# START OF PAGE EXCERPT
The Seattle Times ran a hysterical story about how climate change killed a large tree at the Washington Park Arboretum in Seattle. Cliff Mass, professor of Atmospheric Science at the University of Washington and no climate change skeptic, demolished the Times story in a strongly-worded blog post.

But perhaps more importantly, he goes on to describe the kind of pressure to which he is subjected to not post such corrections because of the ammunition it gives to “deniers”. It is an excellent exposition on the corruption of the scientific method that is rampant in climate science — not just the suppression of dissent, but the suppression of every small corrections of the most exaggerated claims.


Mass writes:

So what about temperature?  Let’s examine the maximum temperature trend at the same Seattle Urban location for summer (June through August).  There is a slight upward trend since 1895 by .05F per decade. Virtually nothing.

What about the period in which the poor lived (it was planted in 1948)? As shown below, temperatures actually COOLED during that period.

You get the message, the claim that warming summer temperatures produced by “climate change” somehow killed this pine is simply without support by the facts.
So the bottom line of all this is that the climate record disproves the Seattle Times claim that warming and drying killed that pine tree in the UW arboretum.  There is no factual evidence that climate change ended the 72-year life of that tree.  The fact that a non-native species was planted in a dry location and was not watered in the summer is a more probably explanation.
# END OF PAGE EXCERPT
# START OF STORED DATA
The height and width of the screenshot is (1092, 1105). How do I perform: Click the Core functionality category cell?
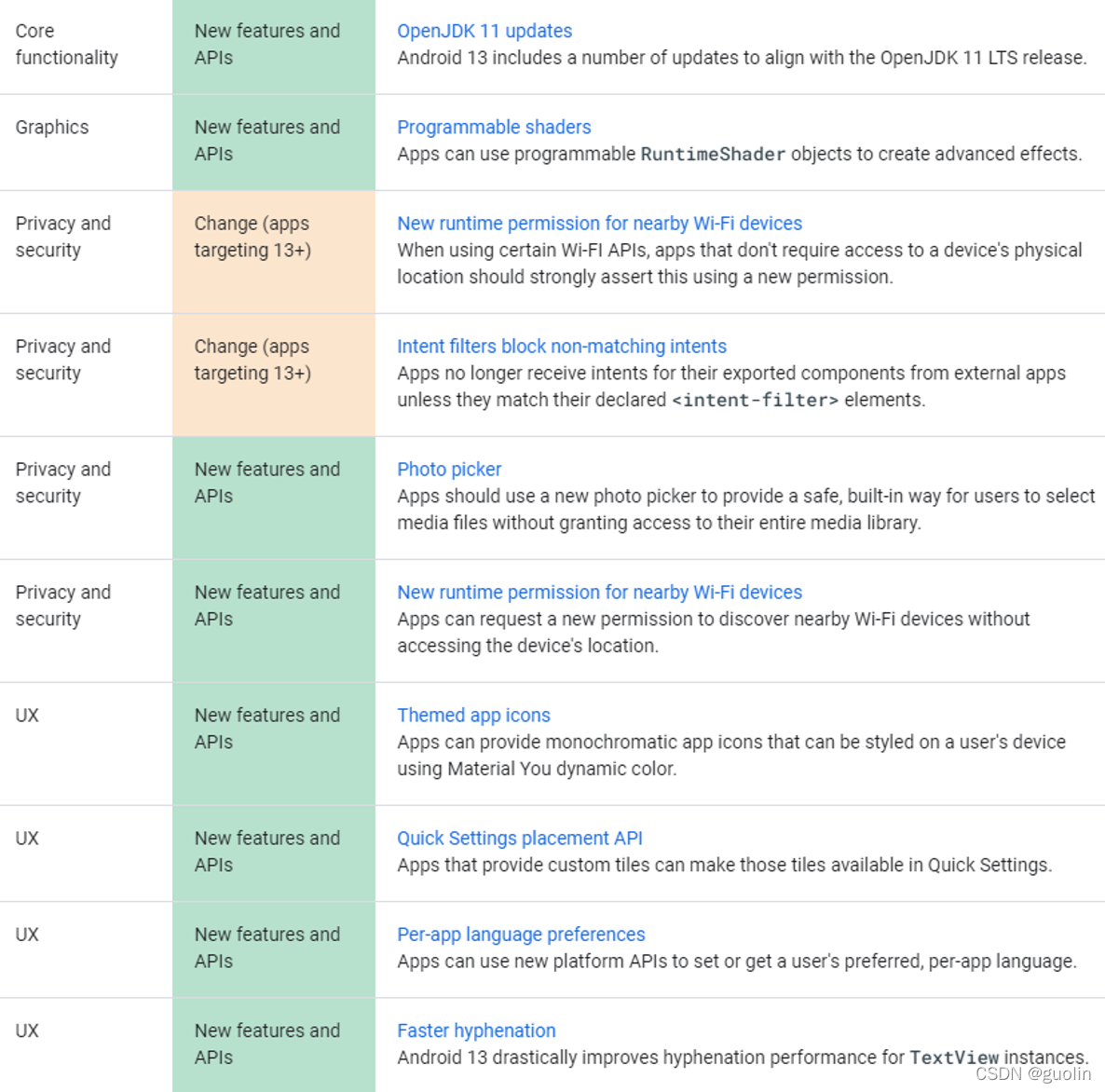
# END OF STORED DATA
# START OF STORED DATA
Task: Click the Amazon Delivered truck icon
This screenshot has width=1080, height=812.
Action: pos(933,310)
# END OF STORED DATA
## EXERCISE DIRECTIONS:
In the Seattle tree excerpt, by how much per decade has the summer maximum temperature at the Seattle Urban location trended upward since 1895?

## SOLVED EXERCISE:
By .05F per decade.